The great urban spaces of history — streets, boulevards, squares and parks — are "hollowed out" of the city, creating "urban rooms" where residents, workers and visitors can mingle for the mutual pleasures of work, rest and play. Parts of Charlotte's uptown are beginning to regain this important urban dimension, and contemporary Charlotteans can aspire to become 21st century flaneurs, updating the famous urban lifestyle from the boulevards of 19th century Paris, immortalized by the French poet Charles Baudelaire.
In his essay "The Painter of Modern Life," first printed in the Paris newspaper Le Figaro in 1863, Baudelaire described the flaneur as someone who lived his life in the public world, strolling the boulevards, frequenting the cafés, bars and public buildings of Paris. He was anonymous in the urban crowds but drew energy from the teeming life all around him. (We should note that this was a male role; women — apart from prostitutes — were not allowed this luxury of unaccompanied movement in the 19th century city).

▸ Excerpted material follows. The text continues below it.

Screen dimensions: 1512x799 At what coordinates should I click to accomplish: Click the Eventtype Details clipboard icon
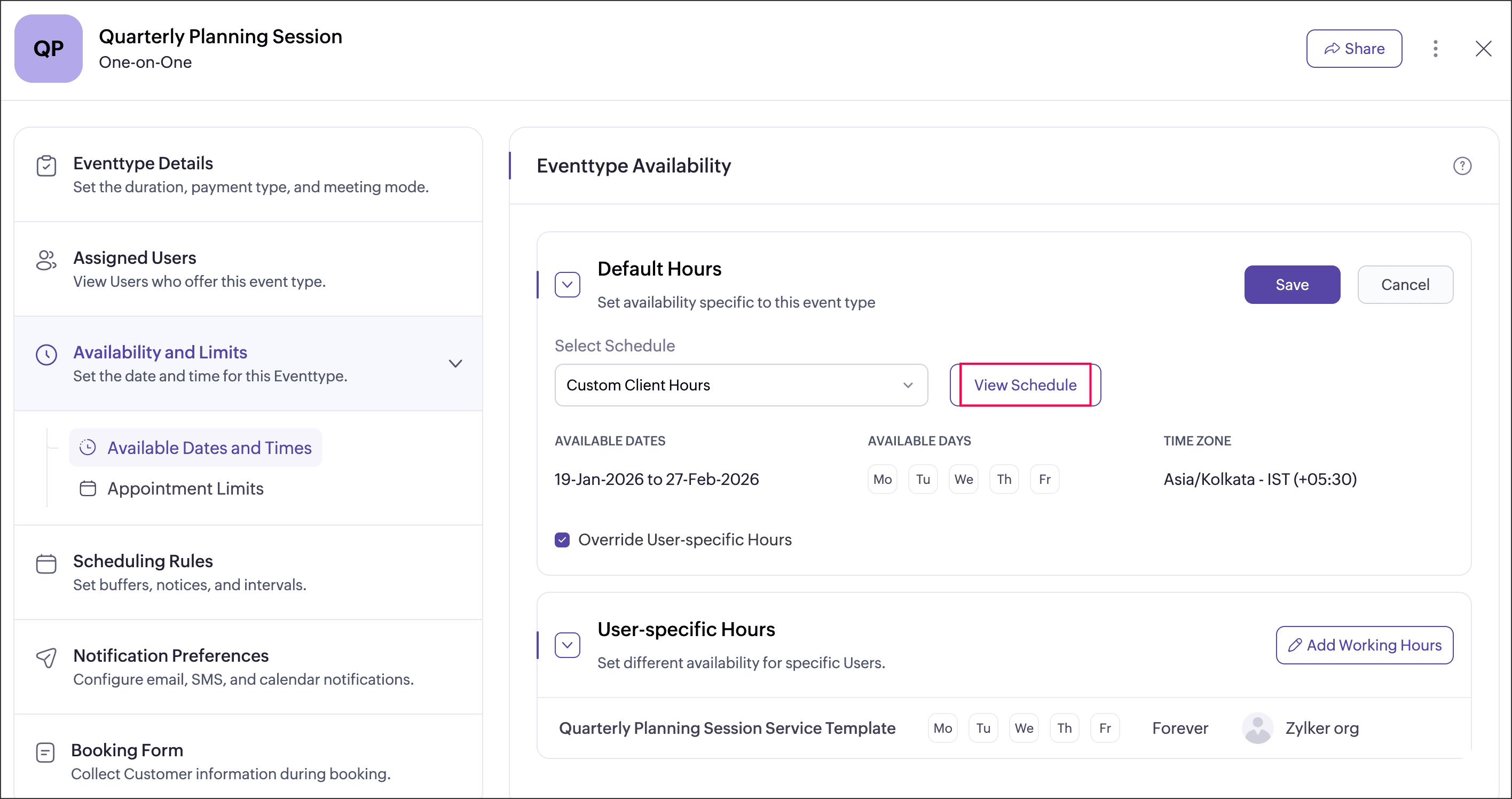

Baudelaire's urban wanderer was not simply a passive spectator. The French poet stressed that his bourgeois pedestrian searched the city with a lofty aim. He was looking for "modernity" in the metropolis, and in his search the flaneur did not merely consume urban culture; he created it by his "passionate" activity. Multiply this individual by a population of thousands in uptown, and against all the odds, the possibility of an authentic public life in Charlotte is tantalizingly within reach.
To our delight, my wife and I contribute to the renaissance of city life as we leave the Charlotte Symphony in the Blumenthal Performing Arts Center on a Saturday night to emerge into the pounding beat of Tryon Street, with gridlocked cars "cruisin' the strip" and rock & roll music tumbling out of bars like Phil's and RiRa. We weave our way between elderly members of the symphony audience climbing back on their buses parked at the curb, and posses of young adults, men and women, roaming the sidewalks, seeking the action only a city can provide. Lights glow in the Ivey's apartments, and a lonely Hopper-esque figure looks down from the fluorescent glare of an illuminated office in one of the towers.
At its best, city life is an interwoven tapestry of overlapping threads and incidents, some planned, others serendipitous.
Drinking wine in one of Tryon Street's many bars, we watch the urban life stream by our window, delighting in the contrasts of the crowds, young and middle-aged, black and white, residents and visitors, some with convention badges still dangling. While many people drive in for this slice of life, it's real, not manufactured, due largely to the thousands of uptown residents, who can create this scene with their passionate activity and then stroll back home, not through an artificial "district," but in a real, active, functioning piece of the city. Compare this urban vitality to the pathetic "Street of Champions" Potemkin Village of temporary bars and fake façades Charlotte erected on South Tryon Street 10 years ago for basketball's Final Four fans!
When new development connects the six-block core — between College and Church and from Trade to Seventh — with nearby Gateway Village, and this combines with more crowds and energy pumped into the city streets by the unfairly maligned arena and development around light uptown light rail stations we won't need a silly "stroll district." We'll have a real city.
I love it. It's just like being home in Europe! But this time, it's all American.